Collected data:
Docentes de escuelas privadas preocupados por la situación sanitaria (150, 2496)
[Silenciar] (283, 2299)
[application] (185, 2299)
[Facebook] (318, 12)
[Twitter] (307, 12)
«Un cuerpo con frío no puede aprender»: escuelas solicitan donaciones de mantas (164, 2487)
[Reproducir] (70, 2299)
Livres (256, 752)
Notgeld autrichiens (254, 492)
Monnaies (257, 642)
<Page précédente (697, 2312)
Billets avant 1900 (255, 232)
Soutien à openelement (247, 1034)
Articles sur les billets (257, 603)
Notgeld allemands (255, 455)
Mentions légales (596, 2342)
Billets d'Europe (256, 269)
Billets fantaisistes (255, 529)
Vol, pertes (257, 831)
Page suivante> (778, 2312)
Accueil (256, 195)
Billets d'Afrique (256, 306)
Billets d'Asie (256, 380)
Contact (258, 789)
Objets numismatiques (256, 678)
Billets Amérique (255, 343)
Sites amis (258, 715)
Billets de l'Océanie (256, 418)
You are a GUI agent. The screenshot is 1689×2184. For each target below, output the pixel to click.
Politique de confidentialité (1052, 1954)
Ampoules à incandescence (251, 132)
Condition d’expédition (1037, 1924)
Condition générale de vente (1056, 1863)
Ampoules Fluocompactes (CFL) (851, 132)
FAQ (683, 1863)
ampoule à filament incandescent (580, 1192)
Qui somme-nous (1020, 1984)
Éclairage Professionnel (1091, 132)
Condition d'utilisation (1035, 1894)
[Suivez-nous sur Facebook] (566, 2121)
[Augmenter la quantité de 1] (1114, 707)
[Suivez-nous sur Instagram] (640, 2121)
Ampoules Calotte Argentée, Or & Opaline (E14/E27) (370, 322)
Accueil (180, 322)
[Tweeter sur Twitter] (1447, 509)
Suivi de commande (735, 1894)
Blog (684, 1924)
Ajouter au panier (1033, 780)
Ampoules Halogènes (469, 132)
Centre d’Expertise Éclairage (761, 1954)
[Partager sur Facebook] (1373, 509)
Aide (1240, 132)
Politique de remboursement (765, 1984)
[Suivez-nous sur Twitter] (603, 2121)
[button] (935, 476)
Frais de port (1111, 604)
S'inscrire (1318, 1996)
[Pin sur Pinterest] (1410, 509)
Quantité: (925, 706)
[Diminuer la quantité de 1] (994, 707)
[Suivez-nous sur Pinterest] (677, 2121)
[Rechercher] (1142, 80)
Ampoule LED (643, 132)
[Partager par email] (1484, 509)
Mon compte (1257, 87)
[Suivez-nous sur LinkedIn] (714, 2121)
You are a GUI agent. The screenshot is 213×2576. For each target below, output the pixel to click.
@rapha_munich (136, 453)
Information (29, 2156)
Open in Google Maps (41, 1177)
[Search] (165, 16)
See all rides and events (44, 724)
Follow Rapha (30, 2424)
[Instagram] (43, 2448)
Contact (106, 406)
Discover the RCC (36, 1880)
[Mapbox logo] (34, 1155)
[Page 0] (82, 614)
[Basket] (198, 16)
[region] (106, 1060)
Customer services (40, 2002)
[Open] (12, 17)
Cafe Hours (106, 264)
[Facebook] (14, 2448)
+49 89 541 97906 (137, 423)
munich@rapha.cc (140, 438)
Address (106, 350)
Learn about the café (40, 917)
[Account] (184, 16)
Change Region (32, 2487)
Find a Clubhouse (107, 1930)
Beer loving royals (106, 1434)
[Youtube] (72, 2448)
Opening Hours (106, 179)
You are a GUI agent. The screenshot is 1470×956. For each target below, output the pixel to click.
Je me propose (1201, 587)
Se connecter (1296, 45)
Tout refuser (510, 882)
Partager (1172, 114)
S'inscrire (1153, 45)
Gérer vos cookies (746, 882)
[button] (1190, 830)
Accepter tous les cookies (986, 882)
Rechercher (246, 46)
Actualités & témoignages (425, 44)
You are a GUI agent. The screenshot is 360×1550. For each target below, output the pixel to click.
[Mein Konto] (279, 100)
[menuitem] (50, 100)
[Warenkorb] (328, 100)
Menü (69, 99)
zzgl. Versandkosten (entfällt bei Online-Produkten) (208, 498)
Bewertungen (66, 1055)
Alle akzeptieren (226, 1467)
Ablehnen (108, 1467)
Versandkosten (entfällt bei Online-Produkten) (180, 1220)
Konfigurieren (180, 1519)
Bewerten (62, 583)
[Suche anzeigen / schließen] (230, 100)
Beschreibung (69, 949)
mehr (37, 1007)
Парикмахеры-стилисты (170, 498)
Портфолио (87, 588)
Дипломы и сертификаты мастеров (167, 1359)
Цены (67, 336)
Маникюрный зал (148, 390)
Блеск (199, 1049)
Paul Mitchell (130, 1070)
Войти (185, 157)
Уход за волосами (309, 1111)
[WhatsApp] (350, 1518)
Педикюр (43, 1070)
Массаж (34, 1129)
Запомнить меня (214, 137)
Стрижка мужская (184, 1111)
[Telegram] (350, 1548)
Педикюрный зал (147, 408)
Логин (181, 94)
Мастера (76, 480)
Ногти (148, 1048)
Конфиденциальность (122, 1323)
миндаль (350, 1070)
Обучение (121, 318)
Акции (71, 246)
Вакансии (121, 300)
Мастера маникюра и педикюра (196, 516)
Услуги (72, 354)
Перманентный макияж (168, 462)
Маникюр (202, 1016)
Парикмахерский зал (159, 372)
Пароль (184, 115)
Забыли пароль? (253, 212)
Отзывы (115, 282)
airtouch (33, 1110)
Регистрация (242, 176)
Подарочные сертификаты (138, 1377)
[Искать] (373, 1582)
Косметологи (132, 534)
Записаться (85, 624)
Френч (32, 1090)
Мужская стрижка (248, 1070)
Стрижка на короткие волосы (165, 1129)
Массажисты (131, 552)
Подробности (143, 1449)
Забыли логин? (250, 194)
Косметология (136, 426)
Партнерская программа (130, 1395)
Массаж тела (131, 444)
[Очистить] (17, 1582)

What the task asks: Return, with no change at all, every line in the entries above from the line containing "Actualités & témoignages (425, 44)" through the line containing "Массаж (34, 1129)".

Response:
Actualités & témoignages (425, 44)
You are a GUI agent. The screenshot is 360×1550. For each target below, output the pixel to click.
[Mein Konto] (279, 100)
[menuitem] (50, 100)
[Warenkorb] (328, 100)
Menü (69, 99)
zzgl. Versandkosten (entfällt bei Online-Produkten) (208, 498)
Bewertungen (66, 1055)
Alle akzeptieren (226, 1467)
Ablehnen (108, 1467)
Versandkosten (entfällt bei Online-Produkten) (180, 1220)
Konfigurieren (180, 1519)
Bewerten (62, 583)
[Suche anzeigen / schließen] (230, 100)
Beschreibung (69, 949)
mehr (37, 1007)
Парикмахеры-стилисты (170, 498)
Портфолио (87, 588)
Дипломы и сертификаты мастеров (167, 1359)
Цены (67, 336)
Маникюрный зал (148, 390)
Блеск (199, 1049)
Paul Mitchell (130, 1070)
Войти (185, 157)
Уход за волосами (309, 1111)
[WhatsApp] (350, 1518)
Педикюр (43, 1070)
Массаж (34, 1129)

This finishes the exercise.